Sin embargo, mantenemos oficialmente paradigmas superados y viejos relatos que ya no sirven. En este tiempo (el Antropoceno) las cosas han cambiado. Como ha señalado Bruno Latour, se han invertido las relaciones entre geografía y la política: seguimos en la inercia económica, legal y política anterior, del siglo XX, en la que los humanos se peleaban dentro de un marco geográfico estable desde la última glaciación, pero la Tierra, la geografía cambia ahora a una velocidad asombrosa. Estamos en un 'nuevo régimen climático', una situación irreversible en gran parte. La ciencia, aunque no tenga una certeza absoluta sobre el futuro, nos habla ahora de riesgos existenciales. Por este cambio de las reglas de juego, «por primera vez fallar puede significar perderlo todo» ( Héctor Tejero y Emilio Santiago).

Pero la gravedad de los hechos no es evidente por sí misma. «Desgraciadamente», dicen estos autores, «un planeta que arde no necesariamente ilumina».

Necesitamos, pues, un nuevo relato con fuerza explicativa que tenga en cuenta además que «no tenemos el equipamiento cognitivo para absorber el hecho de que nuestras acciones entrañan reacciones muy rápidas sobre la tierra» (B. Latour).

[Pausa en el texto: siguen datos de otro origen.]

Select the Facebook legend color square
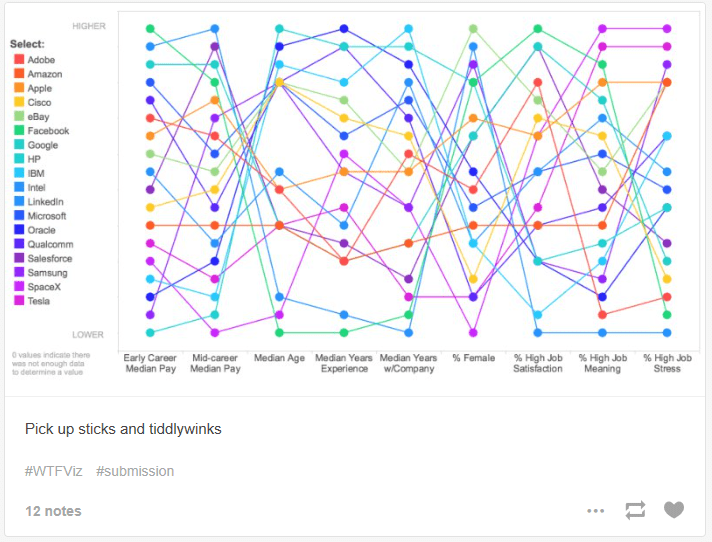pos(19,131)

Solo un nuevo relato instalado en la conciencia social a nivel global puede permitirnos la transición urgente a otra forma de habitar y relacionarnos con la naturaleza y el resto de formas de vida en el planeta. Ahora es este cambio cultural la verdadera prioridad pues de él depende que le sigan los cambios políticos, económicos, energéticos y sociales que pueden permitirnos mitigar y adaptarnos a la nueva realidad. De fondo, se trata de romper con la lógica demencial del sistema capitalista que afirma dogmáticamente que es posible crecer ilimitadamente en un mundo materialmente finito, y que ha logrado que este sinsentido se convierta en sentido común aceptado, incluyendo «ese fundamentalismo que dice que el crecimiento económico y el dinero son sagrados», e impuesto una lógica sacrificial: merece la pena sacrificarlo todo para que la economía crezca (Yayo Herrero y Rosa Martínez).

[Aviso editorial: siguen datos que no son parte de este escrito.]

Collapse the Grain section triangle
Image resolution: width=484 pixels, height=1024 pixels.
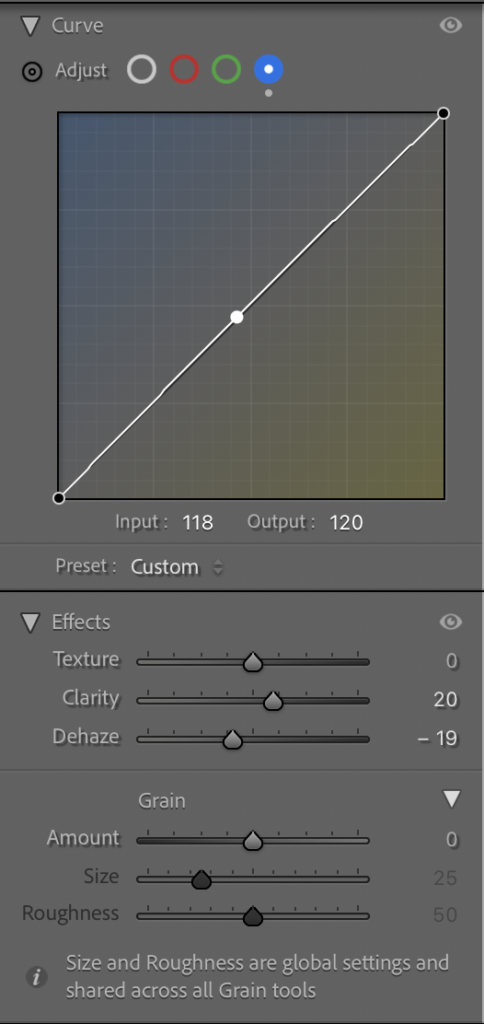[x=452, y=799]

Vuelvo al comienzo: el alcance e impacto de la pandemia actual ha creado las condiciones que nos permitirían avanzar rápidamente en la sustitución de los viejos relatos y en la socialización de un nuevo estado de conciencia de especie, interdependiente y ecodependiente. Pero parece que los Gobiernos en casi todas partes y los distintos grupos de poder, actuando una vez más como negacionistas fácticos, van a propiciar que esta oportunidad (como otras anteriores, al menos desde el informe Los límites del crecimiento, 1972) también se pierda, sin que la resistencia de algunos movimientos sociales y las denuncias cada vez más alarmantes de la comunidad científica logren (por ahora) cambiar esto.